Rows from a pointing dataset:
====

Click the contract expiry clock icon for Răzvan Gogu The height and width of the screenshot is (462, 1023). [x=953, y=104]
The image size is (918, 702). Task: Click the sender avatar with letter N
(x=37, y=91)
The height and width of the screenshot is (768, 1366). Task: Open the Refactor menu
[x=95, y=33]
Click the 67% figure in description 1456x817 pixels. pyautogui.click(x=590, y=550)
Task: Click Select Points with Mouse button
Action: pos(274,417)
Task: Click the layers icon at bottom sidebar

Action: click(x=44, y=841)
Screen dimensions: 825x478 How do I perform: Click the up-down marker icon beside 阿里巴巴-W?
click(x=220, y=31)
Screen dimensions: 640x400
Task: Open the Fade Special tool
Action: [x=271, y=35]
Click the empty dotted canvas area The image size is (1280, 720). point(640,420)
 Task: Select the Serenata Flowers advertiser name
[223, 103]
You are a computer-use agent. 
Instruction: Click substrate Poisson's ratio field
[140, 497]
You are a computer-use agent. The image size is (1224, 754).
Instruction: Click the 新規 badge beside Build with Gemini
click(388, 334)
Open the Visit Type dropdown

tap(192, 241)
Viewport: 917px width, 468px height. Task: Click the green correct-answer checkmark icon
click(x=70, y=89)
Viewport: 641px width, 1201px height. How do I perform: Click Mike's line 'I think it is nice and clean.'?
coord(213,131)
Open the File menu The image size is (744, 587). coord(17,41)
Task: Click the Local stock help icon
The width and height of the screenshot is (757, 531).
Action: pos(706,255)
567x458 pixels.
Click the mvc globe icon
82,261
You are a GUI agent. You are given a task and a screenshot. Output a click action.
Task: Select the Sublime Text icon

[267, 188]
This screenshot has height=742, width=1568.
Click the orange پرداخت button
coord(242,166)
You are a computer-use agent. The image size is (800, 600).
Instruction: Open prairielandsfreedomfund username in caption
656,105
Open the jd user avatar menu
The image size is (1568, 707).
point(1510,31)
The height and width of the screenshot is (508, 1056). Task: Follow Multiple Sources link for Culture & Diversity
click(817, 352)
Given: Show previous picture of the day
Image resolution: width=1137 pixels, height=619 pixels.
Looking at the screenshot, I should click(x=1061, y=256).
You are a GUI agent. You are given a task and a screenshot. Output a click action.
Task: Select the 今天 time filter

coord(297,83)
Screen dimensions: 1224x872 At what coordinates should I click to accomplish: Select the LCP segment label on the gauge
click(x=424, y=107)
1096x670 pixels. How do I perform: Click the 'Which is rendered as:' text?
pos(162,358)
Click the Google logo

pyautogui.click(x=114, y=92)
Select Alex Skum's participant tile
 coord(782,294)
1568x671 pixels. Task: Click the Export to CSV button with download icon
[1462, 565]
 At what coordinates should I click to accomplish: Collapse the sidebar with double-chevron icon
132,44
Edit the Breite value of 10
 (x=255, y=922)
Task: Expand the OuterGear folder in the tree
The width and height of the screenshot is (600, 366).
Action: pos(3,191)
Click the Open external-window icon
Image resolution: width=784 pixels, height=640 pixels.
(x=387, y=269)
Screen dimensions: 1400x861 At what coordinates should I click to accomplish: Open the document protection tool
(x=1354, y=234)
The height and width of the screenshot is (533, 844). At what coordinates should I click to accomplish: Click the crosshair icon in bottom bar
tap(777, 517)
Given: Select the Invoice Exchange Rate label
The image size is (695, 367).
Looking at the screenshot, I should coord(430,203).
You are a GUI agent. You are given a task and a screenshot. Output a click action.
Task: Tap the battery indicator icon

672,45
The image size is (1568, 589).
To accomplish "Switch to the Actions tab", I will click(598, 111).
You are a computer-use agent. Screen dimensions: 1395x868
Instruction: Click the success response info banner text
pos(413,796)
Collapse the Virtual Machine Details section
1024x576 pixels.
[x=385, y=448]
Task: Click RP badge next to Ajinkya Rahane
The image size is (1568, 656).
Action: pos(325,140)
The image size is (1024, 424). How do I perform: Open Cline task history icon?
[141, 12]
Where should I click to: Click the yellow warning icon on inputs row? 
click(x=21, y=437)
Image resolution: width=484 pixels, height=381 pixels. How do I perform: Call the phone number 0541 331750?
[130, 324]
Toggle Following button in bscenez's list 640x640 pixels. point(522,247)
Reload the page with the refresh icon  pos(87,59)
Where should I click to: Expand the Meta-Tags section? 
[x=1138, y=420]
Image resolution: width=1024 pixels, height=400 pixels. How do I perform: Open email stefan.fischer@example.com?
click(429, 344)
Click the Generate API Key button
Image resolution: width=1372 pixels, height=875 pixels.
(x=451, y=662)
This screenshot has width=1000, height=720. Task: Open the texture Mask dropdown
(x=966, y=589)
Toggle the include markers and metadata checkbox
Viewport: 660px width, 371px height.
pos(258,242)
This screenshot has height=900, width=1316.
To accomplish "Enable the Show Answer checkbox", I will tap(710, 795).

====

Exercise requirements: Please copy the rows verbatim, from the line with "You are a computer-use agent. The image size is (1224, 754)." to the line with "click(817, 352)", including both of those lines.

Worked answer:
You are a computer-use agent. The image size is (1224, 754).
Instruction: Click the 新規 badge beside Build with Gemini
click(388, 334)
Open the Visit Type dropdown

tap(192, 241)
Viewport: 917px width, 468px height. Task: Click the green correct-answer checkmark icon
click(x=70, y=89)
Viewport: 641px width, 1201px height. How do I perform: Click Mike's line 'I think it is nice and clean.'?
coord(213,131)
Open the File menu The image size is (744, 587). coord(17,41)
Task: Click the Local stock help icon
The width and height of the screenshot is (757, 531).
Action: pos(706,255)
567x458 pixels.
Click the mvc globe icon
82,261
You are a GUI agent. You are given a task and a screenshot. Output a click action.
Task: Select the Sublime Text icon

[267, 188]
This screenshot has height=742, width=1568.
Click the orange پرداخت button
coord(242,166)
You are a computer-use agent. The image size is (800, 600).
Instruction: Open prairielandsfreedomfund username in caption
656,105
Open the jd user avatar menu
The image size is (1568, 707).
point(1510,31)
The height and width of the screenshot is (508, 1056). Task: Follow Multiple Sources link for Culture & Diversity
click(817, 352)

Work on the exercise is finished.